Consistent opt-out and reporting for interventions

[RByers]

The intervention design guidelines say that interventions should be "avoidable" and "transparent". But in practice this has been pretty ad-hoc per intervention and some have done better than others.

Talking with @ojanvafai, we think we should move to a model where almost all interventions can be easily disabled (at least temporarily) by a single mechanism (such as feature policy), and their activity reported via a common API.

There are some cases where an intervention is blocking actively malicious behavior, and an opt-out won't make sense. But those are typically restricted to cross-origin iframe scenarios (eg. ads that vibrate or navigate without the user tapping the ad).

See Ojan's recent BlinkOn talk for some more context.

[ojanvafai]

There's two types of opt-out we're considering. I think we'll need to ship both and decide on a case-by-case basis which form of opt-out applies best.

1. FeaturePolicy-based opt-out. This is a permanent-ish opt-out. For some of these cases, we might remove the opt-out in the future after a significant deprecation period.
2. An OriginTrial-based opt-out. These would be temporary (e.g. 6 month) opt-outs so that web authors have breathing room in fixing their sites and/or contacting us to inform us of use cases we hadn't considered.

For cases where we can get away with only the latter, that's still probably preferred as it minimizes complexity on the platform and maximizes quality user experience.

[igrigorik]

The origin trial approach is really nice as it discourages blanket (and long-term) opt-out from bad behaviors. How would we determine which intervention goes in which bucket?

[ojanvafai]

That's a good question.

One principle I'd like to use is whether the web currently provides the APIs necessary to fix your site. For example, pausing background tabs on desktop would have to be FeaturePolicy-based since we don't provide all the APIs needed to do the sorts of behaviors users expect on desktop (e.g. syncing your email, chat notifications, etc.).

I'm not sure if there's other criteria that make sense.

[Slayer95]

An opt-out for ignoring autocomplete="off" based on a Feature Policy header sounds great.
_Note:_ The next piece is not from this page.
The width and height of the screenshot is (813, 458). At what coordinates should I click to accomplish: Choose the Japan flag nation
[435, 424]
It would be tailored to the overwhelming majority of applications where some company Staff fills in only-ever-used-once customer information.

[nolanlawson]

I like the idea of an origin trial-based opt-out, because it's not something that we potentially have to bake into the web platform for all of eternity. It can give some sites breathing room while the ecosystem adjusts (e.g. "\<Foo Framework> v1.4 breaks with the intervention, \<Site Bar> needs some time to upgrade to \<Foo Framework> v1.5 which fixes the issue").
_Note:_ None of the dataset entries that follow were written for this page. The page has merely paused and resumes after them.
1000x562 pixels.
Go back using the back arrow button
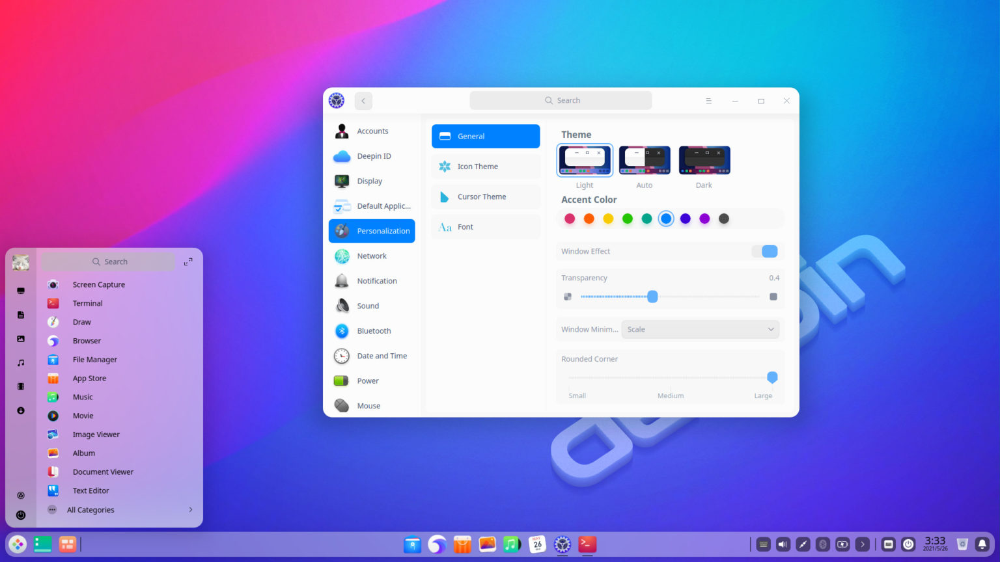click(363, 101)
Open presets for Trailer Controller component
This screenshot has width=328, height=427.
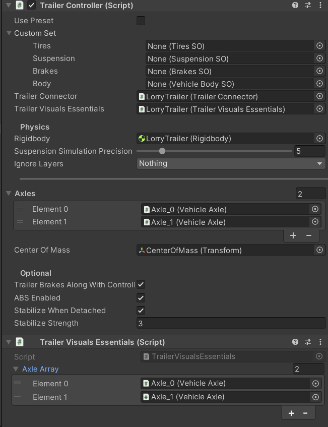tap(308, 6)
The downside is that the origin trial has to be managed by Google, and other vendors effectively can't take advantage until the trial expires (in additional to downsides already mentioned). But it seems to me like a reasonable compromise.

[travisleithead]

This is a funny thread... we provide a feature. It gets abused. We implement a mitigation (intervention). Now folks want a way to opt-out of the intervention. :) Next we'll need a way to opt-out of the opt-out!

I suspect that it would be bad to provide a general-purpose exposed-to-everyone way to opt-out (like Feature Policy). Rather, I suspect vendors may each offer a way for developers, individuals, or even organizations to opt-out (like origin-trials), but not give the general web a pass. For the general web, rather than opt-out, they should probably just apply a best-practice or fix the original reason for the intervention. The platform generally has the tools and notifications needed.

[ojanvafai]

I haven't talked to our team about this yet, but I suspect that Chrome would be happy to share our origin trial keys with other vendors so you could at least get the same opt-outs as Chrome. That's still managed by Google in the short-term, which is obviously not ideal.

The good news is that the way authors put origin trials on their pages is not vendor specific, so any vendor could setup an origin trial system and we could all swap keys or whatnot. In the long-term, I could imagine us all moving to a managed-by-the-W3C system or something like that. Doesn't seem worth investing in until there are multiple vendors that would benefit though.

Another option is that we could use FeaturePolicy directives that we remove after N months. The downside there is that we pollute feature policy with a bunch of temporary directives and we don't get email addresses for sites that break (which helps contacting them to understand their needs better). That doesn't seem like the end of the world though.

[johannhof]

(As noted in https://github.com/WICG/interventions/pull/72, we intend to archive this repository and are thus triaging and resolving all open issues)

As described in #72 we have somewhat moved on from categorizing changes as "interventions" vs. "non-interventions" so it probably doesn't make sense to develop a consistent opt-out strategy anymore. However, we are trying to ensure that the lessons learned here can be helpful to future efforts in deprecating or changing existing web platform features by updating documentation and guidelines as part of the archival process.